Good points, Tom and James! Let X (like the S^3 in question) be the abstract union of unit n-dimensional cubes Q = [0, 1]^n, where any two intersect only along entire common k-faces, for some k. Let Vert(X) denote its set of vertices (i.e., coming from the n-cubes Q). By definition, a "subcube" of X is any k-dimensional cubical face of one of its component n-cubes Q, for any k. I've been trying to think of what additional constraint(s) will fix this problem of too many examples. A natural condition is to require that: (*) Any subcube is uniquely determined by its vertices. (See below for another related condition.) Assuming this condition: ------------------------ This rules out the examples of Tom and James, and leads to the 6 square faces of a cube as the unique smallest possible cubulated S^2. (Sorry for having overlooked the need for this, in my headlong, willy-nilly rush to post my half-baked idea. I hope this time it's at least 3/4-baked.) ----- Question: --------- Under the additional constraint of I) above, what is a (the?) cubulated 3-sphere S^3 with the fewest cubes Q = [0, 1]^3 ??? ----- —Dan ————— *PS Also consider this condition: (**) X embeds in some Euclidean space R^n with Vert(X) = X ∩ Z^n. I.e., there is a mapping f : X —> R^n that is a topological equivalence with its image f(X), such that the vertices of X are precisely X ∩ Z^n. It seems clear to me that (**) implies (*). --------- QUESTION: Does (*) imply (**) ??? --------- —D. --------------------------------------------------------------------------- James Buddenhagen wrote: ----- More generally for 2D squares, let n be any positive integer greater than 2. Form a (say regular) n-gon as an equator of S^2 and join all vertices to both the north and south pole. Now erase the equatorial polygon and you are left with a topological S^2 composed of n topological squares. On Tue, Apr 30, 2019 at 10:38 PM Tom Karzes <karzes@sonic.net> wrote:
For the case with 2D squares, can't you join three squares at a common vertex, as in the corner of a cube, and then do the same thing with the opposite corners to obtain a sphere from 3 squares?
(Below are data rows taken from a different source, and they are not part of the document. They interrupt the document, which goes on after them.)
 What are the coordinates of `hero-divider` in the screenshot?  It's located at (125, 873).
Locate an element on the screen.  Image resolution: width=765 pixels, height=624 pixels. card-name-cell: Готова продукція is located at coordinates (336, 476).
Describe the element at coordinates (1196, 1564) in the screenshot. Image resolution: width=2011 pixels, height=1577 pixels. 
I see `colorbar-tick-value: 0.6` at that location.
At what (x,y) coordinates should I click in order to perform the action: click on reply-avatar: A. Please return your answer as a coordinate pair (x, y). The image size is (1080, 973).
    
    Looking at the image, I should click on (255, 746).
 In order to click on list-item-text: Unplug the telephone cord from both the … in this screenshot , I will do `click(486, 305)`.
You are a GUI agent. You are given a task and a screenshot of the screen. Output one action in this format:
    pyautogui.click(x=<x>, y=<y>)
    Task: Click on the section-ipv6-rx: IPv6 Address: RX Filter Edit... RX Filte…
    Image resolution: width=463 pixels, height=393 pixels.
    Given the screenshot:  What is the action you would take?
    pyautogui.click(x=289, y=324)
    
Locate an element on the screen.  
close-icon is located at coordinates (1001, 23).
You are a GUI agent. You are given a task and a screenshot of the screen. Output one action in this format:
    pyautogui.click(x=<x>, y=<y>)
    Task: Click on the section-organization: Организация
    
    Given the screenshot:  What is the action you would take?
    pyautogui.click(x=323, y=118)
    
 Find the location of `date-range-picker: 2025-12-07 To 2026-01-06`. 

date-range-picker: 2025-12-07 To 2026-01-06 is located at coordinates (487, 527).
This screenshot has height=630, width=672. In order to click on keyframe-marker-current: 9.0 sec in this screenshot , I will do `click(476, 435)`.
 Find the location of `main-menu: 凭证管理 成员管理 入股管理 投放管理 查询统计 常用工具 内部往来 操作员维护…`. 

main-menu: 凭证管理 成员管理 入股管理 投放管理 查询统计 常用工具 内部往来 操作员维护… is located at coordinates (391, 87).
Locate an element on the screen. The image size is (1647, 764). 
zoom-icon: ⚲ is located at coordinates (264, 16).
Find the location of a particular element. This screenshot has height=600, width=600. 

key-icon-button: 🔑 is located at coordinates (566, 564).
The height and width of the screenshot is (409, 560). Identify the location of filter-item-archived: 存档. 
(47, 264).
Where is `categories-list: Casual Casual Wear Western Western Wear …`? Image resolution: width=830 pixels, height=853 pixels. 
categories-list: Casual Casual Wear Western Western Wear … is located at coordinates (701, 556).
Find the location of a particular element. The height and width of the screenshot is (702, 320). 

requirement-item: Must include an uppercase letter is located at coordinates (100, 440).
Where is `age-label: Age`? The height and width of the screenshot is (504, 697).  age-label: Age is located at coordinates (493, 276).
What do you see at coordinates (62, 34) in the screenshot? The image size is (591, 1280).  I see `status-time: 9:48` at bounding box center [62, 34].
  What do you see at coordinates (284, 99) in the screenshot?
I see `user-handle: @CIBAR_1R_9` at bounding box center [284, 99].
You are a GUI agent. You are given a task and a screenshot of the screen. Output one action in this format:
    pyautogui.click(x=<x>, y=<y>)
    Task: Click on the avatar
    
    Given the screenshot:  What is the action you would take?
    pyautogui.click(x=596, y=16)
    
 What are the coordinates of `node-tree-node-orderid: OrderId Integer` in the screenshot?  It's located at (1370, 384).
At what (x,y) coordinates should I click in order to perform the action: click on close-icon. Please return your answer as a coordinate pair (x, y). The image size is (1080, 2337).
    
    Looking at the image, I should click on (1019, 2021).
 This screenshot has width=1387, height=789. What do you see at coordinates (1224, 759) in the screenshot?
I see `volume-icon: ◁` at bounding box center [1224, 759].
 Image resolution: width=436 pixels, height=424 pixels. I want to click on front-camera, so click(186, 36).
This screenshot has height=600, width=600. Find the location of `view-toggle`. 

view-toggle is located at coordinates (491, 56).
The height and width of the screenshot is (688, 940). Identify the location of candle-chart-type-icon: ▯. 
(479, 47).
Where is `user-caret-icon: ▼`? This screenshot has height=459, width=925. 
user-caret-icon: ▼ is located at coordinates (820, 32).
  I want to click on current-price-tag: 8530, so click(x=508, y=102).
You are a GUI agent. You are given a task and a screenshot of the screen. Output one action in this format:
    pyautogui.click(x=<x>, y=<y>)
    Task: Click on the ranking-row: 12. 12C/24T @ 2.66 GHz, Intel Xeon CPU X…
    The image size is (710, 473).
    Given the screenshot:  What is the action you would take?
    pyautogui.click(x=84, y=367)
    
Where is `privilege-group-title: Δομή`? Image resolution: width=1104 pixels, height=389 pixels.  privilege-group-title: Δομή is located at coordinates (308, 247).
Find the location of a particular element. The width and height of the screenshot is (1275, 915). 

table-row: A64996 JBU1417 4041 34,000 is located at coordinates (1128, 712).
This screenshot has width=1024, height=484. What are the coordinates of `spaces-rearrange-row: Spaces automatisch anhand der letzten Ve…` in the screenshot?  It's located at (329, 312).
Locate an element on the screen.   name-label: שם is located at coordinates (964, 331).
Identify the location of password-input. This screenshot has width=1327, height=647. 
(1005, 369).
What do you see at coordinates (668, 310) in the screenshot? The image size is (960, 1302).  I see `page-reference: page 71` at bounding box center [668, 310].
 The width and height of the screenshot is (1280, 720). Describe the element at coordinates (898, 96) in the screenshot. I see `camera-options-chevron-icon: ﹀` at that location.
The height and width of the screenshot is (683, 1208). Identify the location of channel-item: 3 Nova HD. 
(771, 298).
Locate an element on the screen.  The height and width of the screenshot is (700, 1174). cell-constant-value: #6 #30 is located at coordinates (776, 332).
Also, can't you join two squares at an edge to obtain a rectangle, then join two rectangles (as in the two square case) to obtain a topological sphere from 4 squares? Or is there a constraint that I missed that these examples don't satisfy?
Tom
Dan Asimov writes:
Suppose the sphere S^2 is made of (2D) square pieces of rubber sewn together abstractly along common edges. (I.e., the result is topologically equivalent to a sphere.)
According to this rule, there is a trivial case where only 2 squares are sewn together, by identifying corresponding edges — this is indeed a sphere topologically. The fact that [in 3-space any two planar squares with the same boundary are the same] is not our concern.
It's seems clear that — except for this trivial example — the smallest number of squares in such a thing is 6.
Now suppose the 3-sphere S^3 = {x in R^4 | ||x|| = 1} is, similarly, built abstractly out of (solid) cubes, copies of Q = [0,1]^3, that are allowed to intersect only along entire common square faces, edges, or vertices.
Puzzle: ------- What is the smallest number of cubes with which it's possible to build something topologically equivalent to S^3 this way? ------
I think I know, but I haven't tried to prove it yet.